## Aim of the task
List each argument that follows "scalabha run" in the command shown in the k-means passage below.

## Source passage
__________________________________________________

Now when you run with the same options, you should get the following output.

$ scalabha run ata.hw4.RunKmeans clusters_equal_variance.dat cosine ident 3
Confusion matrix.
Columns give predicted counts. Rows give gold counts.
3    43    4    |    50    [1]
30    0    0    |    30    [2]
0    0    20    |    20    [3]
33    43    24
[0]    [1]    [2]

The rows show the true, gold label counts and the columns give the predicted cluster id counts. If the clustering worked, there should be one column for each row that contains all the counts, so this output indicates that something is amiss. The picture of the clusters above shows that the clusters are all very distinct, so we should have perfect clustering for this particular set of points. Make the obvious fix to the options (no change in code needed) and rerun -- you should now get it all perfectly.

Written answer: include the output of the confusion matrix from this fix.

You now have most of the elements in place for computing k-means clusters for a variety of datasets, provided they are given in the format expected by readData.

Part (d)

Written answer: Look at the code for computing k-means and describe in a paragraph or two what you understand about how it works and how the different functions relate to the pseudo-code from the slides.

2. Scaling dimensions
Quite often, the dimensions we would like to use for clustering are scaled differently. For example, if we are clustering individuals based on their income and height, the income dimension will have values in the thousands and be spread over a large range, whereas heights will have values in the hundreds (e.g. if measured in centimeters) and be constrained to a fairly small range (e.g. 50 cm to 200 cm). Distance measures, especially Euclidean and Manhattan distances will fall afoul of such disparate dimensions because the one with greater values and greater variance will tend to dominate the distance computation.

As an example, look at the data in:


The points in this dataset were generate from the same centroids as the in the previous problem, but the variance in the x dimension was increased from 1.0 to 5.0 (you can see the R code in generate_clusters.R to see how). Visually, the clusters look like this:

The x values have been stretched out, which leads to many points ending up closer to points from other clusters. So, k-means is pretty much guaranteed to do poorly if we use the exact values as given in the dataset.

A standard and simple way to scale the dimensions so that they are comparable is to use z-scores. All this means is we compute the mean and standard deviation of all the values in a particular dimension, and then the transformed value for each point is simply how many standard deviations from the mean for that dimension. For the dataset depicted above, this will have the effect of shrinking the x-values (imagine squishing the graph by putting your hands on the left and right sides and compressing it). For more details, check out the Wikipedia page on standard scores (z-scores).

__________________________________________________

## Given information
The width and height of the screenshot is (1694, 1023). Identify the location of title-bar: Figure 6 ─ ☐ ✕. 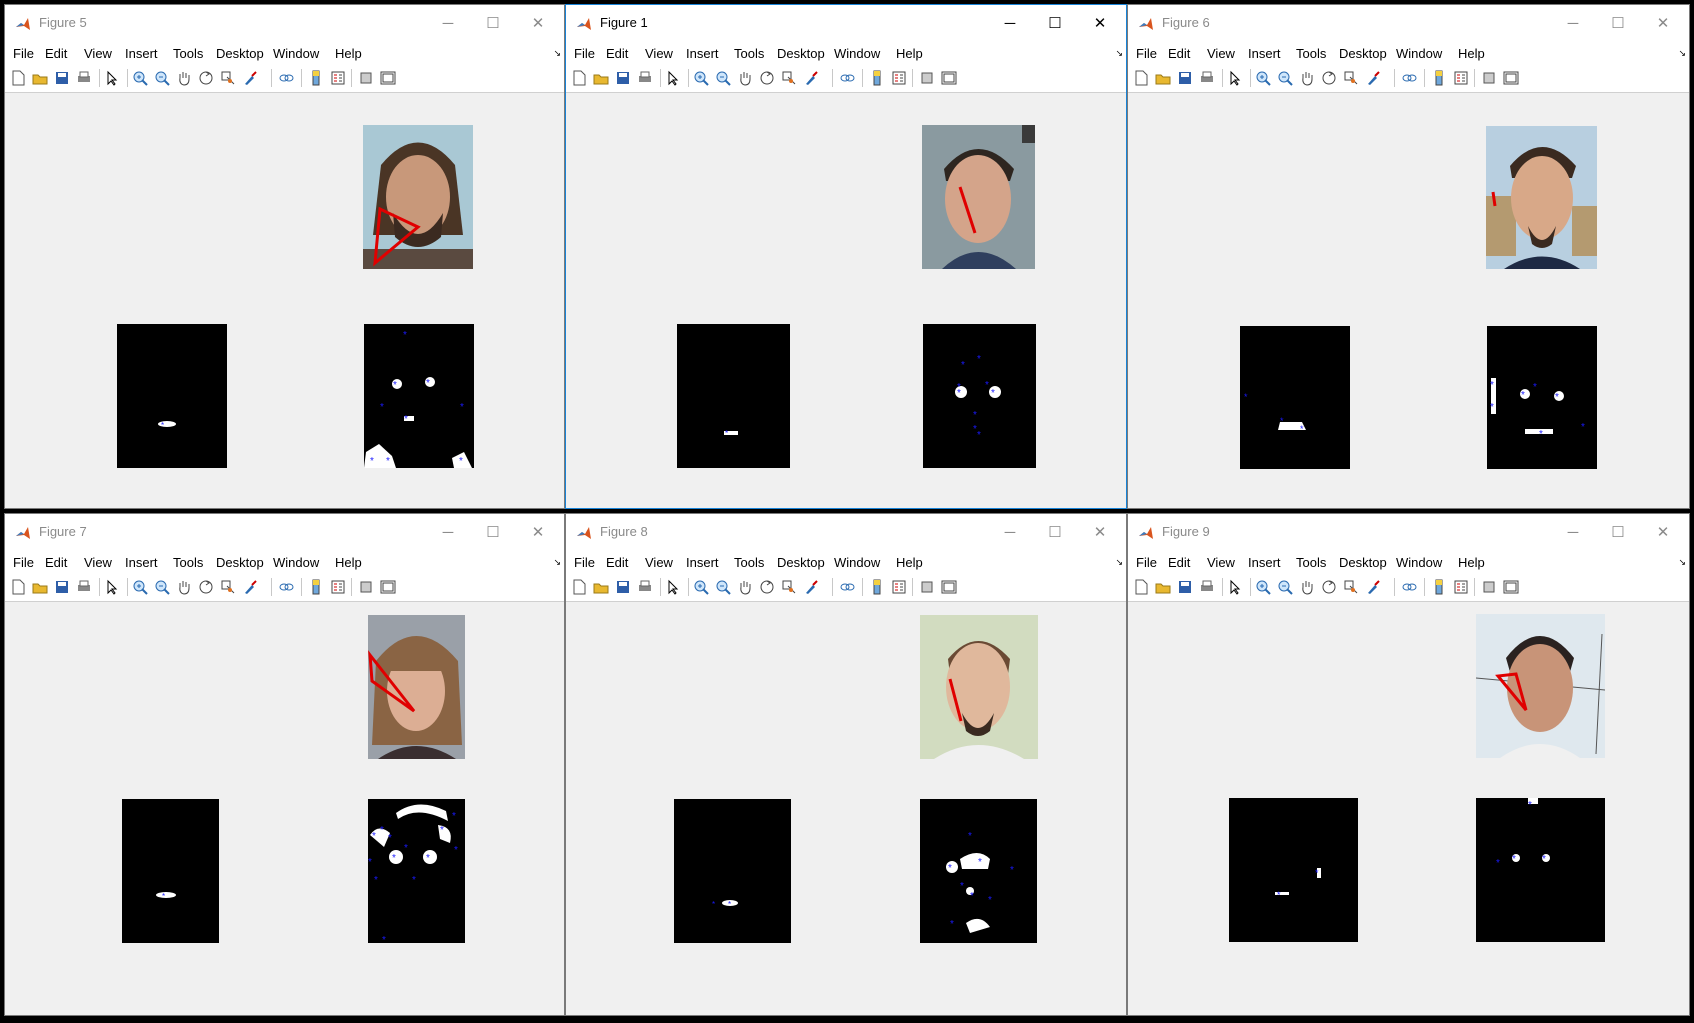
(1408, 24).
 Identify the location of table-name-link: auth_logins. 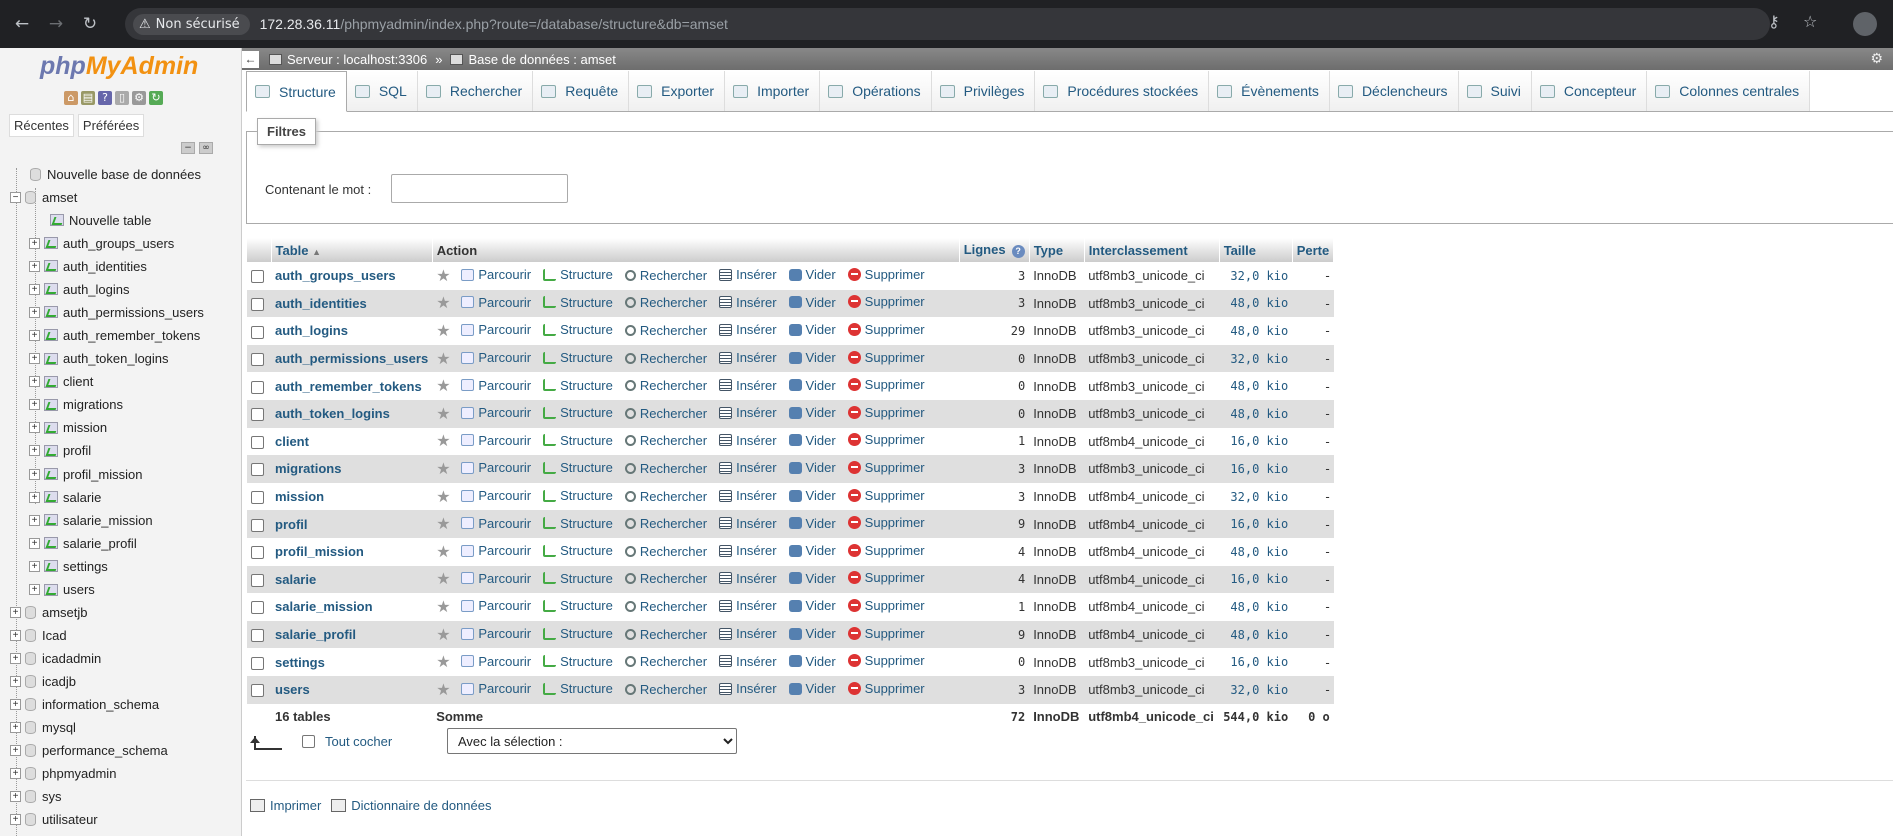
(312, 330).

__________________________________________________

## Solution to the problem
ata.hw4.RunKmeans, clusters_equal_variance.dat, cosine, ident, 3